Gelling sugar or (British) jam sugar or (US) jelly sugar or sugar with pectin is a kind of sugar that is used to produce preserves, and which contains pectin as a gelling agent. It also usually contains citric acid as a preservative, sometimes along with other substances, such as sorbic acid or sodium benzoate

Gelling sugar from German suppliers comes in three different varieties, labeled 1:1, 2:1 and 3:1, where the first number indicates the amount of fruit to be used in relation to the sugar. Sugar regulates the gelling of fruit jellies and preserves and is essential to obtain the desired consistency and firmness. This gel-forming process is called gelation.

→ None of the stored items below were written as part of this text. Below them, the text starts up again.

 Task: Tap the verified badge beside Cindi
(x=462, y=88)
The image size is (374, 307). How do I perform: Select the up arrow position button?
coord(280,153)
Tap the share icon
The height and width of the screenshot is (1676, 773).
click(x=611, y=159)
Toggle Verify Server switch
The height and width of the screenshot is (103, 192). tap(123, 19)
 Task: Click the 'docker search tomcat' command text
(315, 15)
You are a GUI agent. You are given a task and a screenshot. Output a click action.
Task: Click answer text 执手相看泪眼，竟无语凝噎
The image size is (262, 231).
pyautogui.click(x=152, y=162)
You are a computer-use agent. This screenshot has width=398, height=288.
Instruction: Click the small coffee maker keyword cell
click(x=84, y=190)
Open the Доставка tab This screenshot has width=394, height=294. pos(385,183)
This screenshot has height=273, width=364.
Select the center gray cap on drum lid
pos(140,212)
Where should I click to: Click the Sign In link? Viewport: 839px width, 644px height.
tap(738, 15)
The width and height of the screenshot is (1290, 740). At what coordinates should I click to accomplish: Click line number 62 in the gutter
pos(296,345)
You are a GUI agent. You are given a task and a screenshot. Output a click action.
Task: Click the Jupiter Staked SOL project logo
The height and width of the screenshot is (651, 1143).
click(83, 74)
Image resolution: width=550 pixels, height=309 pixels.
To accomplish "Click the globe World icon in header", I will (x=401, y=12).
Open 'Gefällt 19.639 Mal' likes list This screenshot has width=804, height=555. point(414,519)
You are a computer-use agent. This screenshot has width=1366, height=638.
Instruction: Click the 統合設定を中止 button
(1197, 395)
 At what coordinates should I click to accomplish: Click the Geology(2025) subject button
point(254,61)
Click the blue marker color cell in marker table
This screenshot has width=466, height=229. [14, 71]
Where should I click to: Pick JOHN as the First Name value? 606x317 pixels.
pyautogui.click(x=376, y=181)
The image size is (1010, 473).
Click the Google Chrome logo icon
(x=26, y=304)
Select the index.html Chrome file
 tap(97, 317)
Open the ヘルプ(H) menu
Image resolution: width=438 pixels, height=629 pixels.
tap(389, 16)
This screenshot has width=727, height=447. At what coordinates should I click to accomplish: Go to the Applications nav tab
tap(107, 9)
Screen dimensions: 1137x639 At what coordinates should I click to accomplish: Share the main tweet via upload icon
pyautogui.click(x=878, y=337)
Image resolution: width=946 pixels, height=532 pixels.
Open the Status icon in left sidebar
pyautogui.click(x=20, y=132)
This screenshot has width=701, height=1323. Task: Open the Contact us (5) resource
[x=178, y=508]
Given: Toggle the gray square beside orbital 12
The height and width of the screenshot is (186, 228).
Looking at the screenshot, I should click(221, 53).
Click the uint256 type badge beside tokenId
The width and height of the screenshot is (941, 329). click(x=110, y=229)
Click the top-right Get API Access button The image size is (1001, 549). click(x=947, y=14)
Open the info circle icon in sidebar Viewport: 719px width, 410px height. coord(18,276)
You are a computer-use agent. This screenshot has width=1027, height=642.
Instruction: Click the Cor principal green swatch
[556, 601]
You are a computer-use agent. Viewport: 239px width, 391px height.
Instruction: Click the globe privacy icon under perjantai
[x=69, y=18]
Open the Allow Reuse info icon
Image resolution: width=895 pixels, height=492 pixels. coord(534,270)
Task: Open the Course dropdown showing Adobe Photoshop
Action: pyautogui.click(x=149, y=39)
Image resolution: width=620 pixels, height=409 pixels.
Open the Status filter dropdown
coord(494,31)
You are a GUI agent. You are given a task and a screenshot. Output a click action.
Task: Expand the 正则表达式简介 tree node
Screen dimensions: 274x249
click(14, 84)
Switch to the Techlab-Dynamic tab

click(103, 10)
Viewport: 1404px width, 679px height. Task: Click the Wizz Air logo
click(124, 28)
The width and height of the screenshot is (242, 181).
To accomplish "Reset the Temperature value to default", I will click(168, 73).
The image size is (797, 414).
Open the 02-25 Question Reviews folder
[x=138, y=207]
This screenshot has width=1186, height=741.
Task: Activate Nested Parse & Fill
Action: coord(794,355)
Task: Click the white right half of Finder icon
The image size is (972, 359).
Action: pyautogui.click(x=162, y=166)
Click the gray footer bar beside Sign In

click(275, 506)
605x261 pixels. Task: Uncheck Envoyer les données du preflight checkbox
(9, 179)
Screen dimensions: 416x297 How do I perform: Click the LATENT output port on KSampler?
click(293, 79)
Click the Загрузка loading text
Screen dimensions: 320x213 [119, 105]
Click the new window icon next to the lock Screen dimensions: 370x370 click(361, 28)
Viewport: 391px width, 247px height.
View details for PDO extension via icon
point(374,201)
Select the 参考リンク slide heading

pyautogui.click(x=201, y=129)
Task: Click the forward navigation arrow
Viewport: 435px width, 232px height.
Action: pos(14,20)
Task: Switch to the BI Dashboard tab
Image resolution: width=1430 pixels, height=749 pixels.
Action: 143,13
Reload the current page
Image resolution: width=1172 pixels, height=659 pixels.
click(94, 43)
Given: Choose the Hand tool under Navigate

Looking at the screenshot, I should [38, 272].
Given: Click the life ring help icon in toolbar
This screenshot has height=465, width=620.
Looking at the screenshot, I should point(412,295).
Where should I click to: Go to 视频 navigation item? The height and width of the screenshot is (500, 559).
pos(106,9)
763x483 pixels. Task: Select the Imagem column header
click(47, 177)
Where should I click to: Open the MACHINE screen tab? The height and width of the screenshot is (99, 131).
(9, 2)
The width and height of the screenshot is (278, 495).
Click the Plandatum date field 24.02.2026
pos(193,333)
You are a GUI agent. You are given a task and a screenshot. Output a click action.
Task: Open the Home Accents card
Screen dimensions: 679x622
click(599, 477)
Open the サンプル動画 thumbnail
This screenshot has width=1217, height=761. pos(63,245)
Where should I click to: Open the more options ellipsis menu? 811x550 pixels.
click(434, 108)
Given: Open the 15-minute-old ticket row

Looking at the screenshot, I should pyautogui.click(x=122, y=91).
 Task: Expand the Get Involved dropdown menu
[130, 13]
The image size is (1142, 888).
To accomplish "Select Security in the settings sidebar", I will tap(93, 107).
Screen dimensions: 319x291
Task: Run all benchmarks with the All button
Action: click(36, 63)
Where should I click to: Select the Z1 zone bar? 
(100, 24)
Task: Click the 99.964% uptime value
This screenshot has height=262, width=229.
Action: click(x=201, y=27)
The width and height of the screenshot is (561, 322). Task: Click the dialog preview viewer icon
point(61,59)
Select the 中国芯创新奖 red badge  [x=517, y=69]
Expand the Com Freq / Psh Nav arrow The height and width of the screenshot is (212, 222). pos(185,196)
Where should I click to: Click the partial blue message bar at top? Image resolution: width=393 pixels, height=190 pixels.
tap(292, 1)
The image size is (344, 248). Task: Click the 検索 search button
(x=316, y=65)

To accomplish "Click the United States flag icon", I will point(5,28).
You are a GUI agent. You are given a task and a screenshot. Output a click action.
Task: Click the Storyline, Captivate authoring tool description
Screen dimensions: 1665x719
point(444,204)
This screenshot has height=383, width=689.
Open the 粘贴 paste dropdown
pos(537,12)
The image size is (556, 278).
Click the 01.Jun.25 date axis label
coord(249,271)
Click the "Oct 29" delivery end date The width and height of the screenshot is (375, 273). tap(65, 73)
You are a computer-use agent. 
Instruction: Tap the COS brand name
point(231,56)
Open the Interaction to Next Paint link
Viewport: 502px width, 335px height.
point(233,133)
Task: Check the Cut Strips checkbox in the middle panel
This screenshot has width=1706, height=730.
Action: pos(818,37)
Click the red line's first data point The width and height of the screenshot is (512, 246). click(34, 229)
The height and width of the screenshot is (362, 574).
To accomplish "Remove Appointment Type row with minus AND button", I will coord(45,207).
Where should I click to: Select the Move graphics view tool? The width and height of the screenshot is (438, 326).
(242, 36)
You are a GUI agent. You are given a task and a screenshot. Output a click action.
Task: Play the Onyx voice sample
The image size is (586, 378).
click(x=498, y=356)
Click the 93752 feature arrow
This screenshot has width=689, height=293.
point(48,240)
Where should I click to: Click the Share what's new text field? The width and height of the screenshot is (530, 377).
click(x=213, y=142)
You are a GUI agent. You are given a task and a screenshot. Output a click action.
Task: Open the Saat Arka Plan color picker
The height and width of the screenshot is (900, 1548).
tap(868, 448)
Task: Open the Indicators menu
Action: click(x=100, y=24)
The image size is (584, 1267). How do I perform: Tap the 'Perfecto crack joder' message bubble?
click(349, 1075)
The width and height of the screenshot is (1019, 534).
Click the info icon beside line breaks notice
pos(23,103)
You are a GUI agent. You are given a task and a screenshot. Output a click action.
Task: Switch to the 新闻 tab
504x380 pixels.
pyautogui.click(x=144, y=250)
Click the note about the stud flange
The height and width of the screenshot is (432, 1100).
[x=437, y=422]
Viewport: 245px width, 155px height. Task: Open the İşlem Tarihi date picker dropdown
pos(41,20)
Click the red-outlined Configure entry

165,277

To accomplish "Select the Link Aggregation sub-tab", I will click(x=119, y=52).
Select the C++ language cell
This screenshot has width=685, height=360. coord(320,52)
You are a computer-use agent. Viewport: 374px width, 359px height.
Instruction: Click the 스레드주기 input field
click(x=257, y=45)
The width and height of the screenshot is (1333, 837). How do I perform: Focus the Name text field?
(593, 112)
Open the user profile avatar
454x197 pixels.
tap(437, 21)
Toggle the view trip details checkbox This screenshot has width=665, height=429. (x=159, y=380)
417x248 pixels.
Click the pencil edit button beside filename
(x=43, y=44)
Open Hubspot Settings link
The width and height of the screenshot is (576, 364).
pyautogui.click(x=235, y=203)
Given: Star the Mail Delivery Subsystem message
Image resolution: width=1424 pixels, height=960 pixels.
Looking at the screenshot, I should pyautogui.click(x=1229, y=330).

Sugar is essential because it attracts and holds water during the gelling process. Gelling sugar is used for traditional British recipes for jam, marmalade and preserves with the following formulas:
- 1:1 – Use for jellies and jams with equal weights of fruit and Gelling Sugar.
- 2:1 – Use for preserves to produce less sweetness. Use twice as much fruit in weight as you do Gelling Sugar.
- 3:1 – Use for preserves to produce maximum fruit taste. Use three times as much fruit in weight as you do Gelling Sugar.

Gelling sugar cannot be stored as long as normal sugar, because of its pectin content. Pectin requires acid and sugar for the gelling process.

Gelling sugar is different from preserving sugar, which does not contain pectin and is just sugar with larger crystals to avoid foam.